Groves on the Manhattan Project, as US advisor to the wartime Combined Policy Committee, and immediately after the war
as chief technical advisor to the US delegation to the United Nations Atomic Energy Commission. At the time of his death in
September 1948 he was chairman the Declassification Committee of the Atomic Energy Commission.
Tolman earned the US Medal for Merit and the rank of honorary officer of the Order of the British Empire. He was
elected to the National Academy of Sciences in 1923.
Richard Tolman was married to Ruth Sherman Tolman, a psychologist.
Scope and Content of Collection
Collection includes family photographs, personal and biographical materials including his Ph. D. Thesis, sporadic
and limited correspondence, lecture notes, speeches, reprints, photocopies of unclassified correspondence and documents
relating to the U. S. Atomic Energy commission Tolman Committee on Declassification. Also there is one box of materials
relating to his wife, Ruth Tolman who was a psychologist.
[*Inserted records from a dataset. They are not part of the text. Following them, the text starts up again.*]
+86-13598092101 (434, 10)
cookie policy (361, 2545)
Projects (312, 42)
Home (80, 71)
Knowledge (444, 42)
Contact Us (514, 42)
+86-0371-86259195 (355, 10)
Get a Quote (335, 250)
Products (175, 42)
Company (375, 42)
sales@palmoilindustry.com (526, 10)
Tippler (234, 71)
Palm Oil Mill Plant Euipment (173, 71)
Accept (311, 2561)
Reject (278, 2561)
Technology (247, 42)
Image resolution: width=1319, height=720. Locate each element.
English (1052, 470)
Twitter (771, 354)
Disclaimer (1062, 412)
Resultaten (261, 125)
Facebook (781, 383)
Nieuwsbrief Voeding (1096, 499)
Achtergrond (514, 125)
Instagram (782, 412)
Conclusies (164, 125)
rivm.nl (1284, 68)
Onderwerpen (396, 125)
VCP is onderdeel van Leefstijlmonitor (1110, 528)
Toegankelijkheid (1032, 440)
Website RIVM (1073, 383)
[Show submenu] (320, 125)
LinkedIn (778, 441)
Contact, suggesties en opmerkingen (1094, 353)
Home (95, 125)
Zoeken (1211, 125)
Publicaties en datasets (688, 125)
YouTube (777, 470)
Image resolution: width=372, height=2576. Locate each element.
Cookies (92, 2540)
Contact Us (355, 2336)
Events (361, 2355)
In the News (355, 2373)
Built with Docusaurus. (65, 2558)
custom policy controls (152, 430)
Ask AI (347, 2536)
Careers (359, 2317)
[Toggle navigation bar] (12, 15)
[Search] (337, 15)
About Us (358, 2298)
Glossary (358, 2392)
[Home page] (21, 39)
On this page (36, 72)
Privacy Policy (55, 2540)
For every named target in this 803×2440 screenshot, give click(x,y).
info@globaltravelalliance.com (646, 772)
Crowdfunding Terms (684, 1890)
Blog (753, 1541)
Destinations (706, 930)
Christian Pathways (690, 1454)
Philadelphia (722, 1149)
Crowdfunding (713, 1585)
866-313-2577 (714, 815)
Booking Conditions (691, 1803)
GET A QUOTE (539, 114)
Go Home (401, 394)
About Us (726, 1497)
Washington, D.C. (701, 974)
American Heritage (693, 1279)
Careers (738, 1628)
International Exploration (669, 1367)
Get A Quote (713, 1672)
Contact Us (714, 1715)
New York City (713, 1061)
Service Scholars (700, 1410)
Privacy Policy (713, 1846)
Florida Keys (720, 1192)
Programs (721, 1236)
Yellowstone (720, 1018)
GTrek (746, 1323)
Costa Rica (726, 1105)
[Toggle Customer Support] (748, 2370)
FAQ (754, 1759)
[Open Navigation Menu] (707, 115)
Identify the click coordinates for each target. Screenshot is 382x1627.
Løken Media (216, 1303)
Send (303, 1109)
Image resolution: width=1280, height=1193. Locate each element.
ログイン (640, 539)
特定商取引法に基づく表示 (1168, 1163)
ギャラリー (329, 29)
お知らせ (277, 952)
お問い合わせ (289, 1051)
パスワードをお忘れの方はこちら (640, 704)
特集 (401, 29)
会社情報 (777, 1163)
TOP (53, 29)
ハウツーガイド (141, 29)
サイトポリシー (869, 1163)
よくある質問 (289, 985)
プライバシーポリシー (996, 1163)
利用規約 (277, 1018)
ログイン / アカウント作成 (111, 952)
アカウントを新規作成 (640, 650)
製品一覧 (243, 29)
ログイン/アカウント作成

The collection covers a braod range of topics from his work in
physical chemistry and mathematical physics.
Indexing Terms
The following terms have been used to index the description of this collection.
Tolman, Ruth S.
California Institute of Technology
U.S. Atomic Energy Commission
Chemistry, Physical and theoretical
Mathematical physics
Lecture notes
Correspondence
Photographs
Reprints
Speeches
Physicists
Materials Separated from Collection
The following books were removed from the Tolman collection and added to the archive book collection:
Graham Laing,
Towards Technology [inscribed by author]
Vannevar Bush,
Modern Arms and Free Men [inscribed by author]
John Burchard,
MIT in World War II QED [inscribed by author]
Walter Goodnow Everett,
Moral Values [inscribed by author]
Lillie Buffum Chace Wyman,
Elizabeth Buffum Chace and Her Environment, 2 vols.